- PROBLEM DETAILS -
Each line of the data below containing "agent" needs to be listed.

BEGIN DATA TO PROCESS

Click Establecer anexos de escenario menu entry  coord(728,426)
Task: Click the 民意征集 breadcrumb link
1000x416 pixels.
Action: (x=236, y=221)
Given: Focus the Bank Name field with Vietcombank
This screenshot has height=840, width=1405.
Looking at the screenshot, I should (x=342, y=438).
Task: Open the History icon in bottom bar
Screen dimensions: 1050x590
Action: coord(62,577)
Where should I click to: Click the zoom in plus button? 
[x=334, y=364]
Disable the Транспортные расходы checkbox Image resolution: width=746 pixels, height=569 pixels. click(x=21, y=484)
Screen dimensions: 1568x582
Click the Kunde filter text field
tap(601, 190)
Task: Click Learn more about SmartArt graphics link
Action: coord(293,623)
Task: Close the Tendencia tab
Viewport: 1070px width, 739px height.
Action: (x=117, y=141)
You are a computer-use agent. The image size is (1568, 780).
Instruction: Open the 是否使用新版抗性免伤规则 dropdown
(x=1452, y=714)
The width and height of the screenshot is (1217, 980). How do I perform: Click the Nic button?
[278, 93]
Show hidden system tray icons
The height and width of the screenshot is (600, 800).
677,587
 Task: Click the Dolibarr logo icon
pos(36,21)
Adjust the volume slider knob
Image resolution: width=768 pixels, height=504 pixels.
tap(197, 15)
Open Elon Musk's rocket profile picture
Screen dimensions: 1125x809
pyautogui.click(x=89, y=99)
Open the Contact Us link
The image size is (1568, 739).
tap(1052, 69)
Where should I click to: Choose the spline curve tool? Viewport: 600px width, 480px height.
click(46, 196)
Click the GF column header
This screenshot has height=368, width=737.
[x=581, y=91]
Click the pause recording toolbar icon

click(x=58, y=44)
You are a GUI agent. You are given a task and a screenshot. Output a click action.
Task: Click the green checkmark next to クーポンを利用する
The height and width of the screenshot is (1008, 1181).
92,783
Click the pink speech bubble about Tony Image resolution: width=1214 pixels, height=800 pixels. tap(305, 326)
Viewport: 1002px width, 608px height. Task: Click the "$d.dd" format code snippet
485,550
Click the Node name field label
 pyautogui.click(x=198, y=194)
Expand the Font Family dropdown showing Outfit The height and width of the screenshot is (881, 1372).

END DATA TO PROCESS

- SOLUTION TO THIS EXERCISE -
You are a computer-use agent. The image size is (1568, 780).
You are a GUI agent. You are given a task and a screenshot. Output a click action.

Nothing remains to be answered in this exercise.